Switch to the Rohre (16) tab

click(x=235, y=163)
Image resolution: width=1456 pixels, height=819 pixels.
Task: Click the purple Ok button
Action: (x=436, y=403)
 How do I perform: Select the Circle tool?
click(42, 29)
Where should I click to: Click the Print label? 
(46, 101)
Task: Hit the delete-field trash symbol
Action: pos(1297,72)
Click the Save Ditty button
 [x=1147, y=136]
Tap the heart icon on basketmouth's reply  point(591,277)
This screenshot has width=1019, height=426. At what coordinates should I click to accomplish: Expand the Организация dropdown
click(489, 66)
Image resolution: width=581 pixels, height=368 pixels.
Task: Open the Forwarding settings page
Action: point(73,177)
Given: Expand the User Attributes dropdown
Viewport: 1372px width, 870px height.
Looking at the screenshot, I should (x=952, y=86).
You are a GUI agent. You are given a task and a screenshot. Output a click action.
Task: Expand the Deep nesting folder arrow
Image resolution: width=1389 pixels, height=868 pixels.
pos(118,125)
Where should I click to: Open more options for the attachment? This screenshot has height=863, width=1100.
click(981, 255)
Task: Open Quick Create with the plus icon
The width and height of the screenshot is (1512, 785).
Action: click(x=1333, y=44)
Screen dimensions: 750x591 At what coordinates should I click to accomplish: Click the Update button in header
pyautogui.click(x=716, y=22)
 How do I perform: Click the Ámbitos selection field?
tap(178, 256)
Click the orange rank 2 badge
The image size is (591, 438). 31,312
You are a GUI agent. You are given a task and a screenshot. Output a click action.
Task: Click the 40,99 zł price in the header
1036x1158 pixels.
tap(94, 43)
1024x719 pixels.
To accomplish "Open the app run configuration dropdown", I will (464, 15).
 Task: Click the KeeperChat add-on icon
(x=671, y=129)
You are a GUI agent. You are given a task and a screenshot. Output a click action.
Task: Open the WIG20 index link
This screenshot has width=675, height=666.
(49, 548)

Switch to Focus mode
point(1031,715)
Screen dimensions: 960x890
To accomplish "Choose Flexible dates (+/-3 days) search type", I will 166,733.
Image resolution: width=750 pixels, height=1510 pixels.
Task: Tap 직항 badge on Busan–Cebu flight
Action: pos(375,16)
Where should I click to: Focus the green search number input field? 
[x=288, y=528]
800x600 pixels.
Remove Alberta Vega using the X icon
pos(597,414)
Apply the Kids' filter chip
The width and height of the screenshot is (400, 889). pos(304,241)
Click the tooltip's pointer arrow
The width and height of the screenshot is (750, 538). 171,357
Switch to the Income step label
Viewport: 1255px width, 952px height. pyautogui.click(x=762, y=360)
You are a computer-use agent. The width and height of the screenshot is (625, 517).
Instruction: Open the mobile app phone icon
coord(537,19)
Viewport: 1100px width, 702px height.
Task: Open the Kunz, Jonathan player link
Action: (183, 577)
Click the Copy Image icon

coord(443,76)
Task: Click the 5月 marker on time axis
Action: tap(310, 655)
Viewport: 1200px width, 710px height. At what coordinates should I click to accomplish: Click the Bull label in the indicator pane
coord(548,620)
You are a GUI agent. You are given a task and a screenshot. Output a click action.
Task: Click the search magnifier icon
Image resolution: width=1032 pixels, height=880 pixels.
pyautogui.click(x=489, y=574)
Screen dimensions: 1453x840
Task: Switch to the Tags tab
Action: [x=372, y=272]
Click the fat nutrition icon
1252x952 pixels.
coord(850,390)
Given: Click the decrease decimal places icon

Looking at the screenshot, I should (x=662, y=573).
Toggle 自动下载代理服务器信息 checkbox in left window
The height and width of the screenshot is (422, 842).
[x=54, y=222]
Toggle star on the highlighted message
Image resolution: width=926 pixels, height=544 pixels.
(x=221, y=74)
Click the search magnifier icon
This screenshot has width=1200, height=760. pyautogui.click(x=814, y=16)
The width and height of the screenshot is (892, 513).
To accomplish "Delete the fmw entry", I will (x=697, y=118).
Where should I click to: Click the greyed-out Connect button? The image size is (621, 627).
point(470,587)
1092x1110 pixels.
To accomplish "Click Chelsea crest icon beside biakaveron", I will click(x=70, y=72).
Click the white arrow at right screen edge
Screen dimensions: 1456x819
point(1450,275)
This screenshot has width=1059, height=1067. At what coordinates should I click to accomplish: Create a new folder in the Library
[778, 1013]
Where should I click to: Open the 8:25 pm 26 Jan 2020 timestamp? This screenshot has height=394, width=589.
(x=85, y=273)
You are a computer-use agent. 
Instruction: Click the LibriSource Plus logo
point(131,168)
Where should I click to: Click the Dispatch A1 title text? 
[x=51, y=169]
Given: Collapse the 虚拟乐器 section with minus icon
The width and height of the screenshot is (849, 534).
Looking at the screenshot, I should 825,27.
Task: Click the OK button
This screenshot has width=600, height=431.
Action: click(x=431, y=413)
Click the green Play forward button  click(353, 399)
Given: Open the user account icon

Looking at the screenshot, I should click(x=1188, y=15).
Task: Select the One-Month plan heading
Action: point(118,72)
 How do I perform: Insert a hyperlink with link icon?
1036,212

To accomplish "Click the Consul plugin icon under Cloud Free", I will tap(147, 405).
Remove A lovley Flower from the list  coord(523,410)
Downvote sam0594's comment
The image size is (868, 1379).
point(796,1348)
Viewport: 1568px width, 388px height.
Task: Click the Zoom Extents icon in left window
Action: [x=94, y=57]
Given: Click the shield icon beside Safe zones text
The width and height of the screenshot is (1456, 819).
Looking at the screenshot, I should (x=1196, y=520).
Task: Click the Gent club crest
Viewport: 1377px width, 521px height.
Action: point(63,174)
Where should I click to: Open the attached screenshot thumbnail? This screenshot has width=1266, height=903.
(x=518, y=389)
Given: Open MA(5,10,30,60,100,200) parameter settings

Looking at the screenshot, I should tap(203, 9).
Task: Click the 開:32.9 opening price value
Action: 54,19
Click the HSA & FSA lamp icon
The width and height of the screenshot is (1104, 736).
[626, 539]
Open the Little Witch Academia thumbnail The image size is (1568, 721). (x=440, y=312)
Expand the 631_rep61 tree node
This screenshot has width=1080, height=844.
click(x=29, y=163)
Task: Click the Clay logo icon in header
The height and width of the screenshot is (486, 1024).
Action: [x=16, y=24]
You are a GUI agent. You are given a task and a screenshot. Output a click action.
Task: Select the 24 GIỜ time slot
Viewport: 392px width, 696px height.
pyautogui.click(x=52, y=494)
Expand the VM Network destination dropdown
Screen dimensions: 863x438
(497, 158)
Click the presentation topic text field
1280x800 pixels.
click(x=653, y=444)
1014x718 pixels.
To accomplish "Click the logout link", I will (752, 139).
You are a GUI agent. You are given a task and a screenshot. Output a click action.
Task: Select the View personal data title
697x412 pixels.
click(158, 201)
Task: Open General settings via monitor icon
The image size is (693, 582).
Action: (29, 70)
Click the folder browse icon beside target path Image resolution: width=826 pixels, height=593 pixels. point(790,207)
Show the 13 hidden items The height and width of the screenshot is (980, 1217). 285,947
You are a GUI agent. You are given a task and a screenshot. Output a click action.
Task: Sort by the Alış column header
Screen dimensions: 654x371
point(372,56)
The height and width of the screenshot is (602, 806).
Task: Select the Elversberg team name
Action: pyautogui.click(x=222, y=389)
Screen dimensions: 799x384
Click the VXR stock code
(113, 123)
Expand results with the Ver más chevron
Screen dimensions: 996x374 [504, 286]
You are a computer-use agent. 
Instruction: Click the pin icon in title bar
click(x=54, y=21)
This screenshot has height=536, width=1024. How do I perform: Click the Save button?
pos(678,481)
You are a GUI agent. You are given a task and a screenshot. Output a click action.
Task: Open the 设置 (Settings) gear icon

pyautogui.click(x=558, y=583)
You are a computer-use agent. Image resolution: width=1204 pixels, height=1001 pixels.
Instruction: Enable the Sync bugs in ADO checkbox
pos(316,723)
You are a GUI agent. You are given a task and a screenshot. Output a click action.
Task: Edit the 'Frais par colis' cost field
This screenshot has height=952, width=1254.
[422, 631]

#####

ASSIGNMENT: Look through the data above and return each line where the string "Toggle" occurs.

RESPONSE AREA:
Toggle 自动下载代理服务器信息 checkbox in left window
Toggle star on the highlighted message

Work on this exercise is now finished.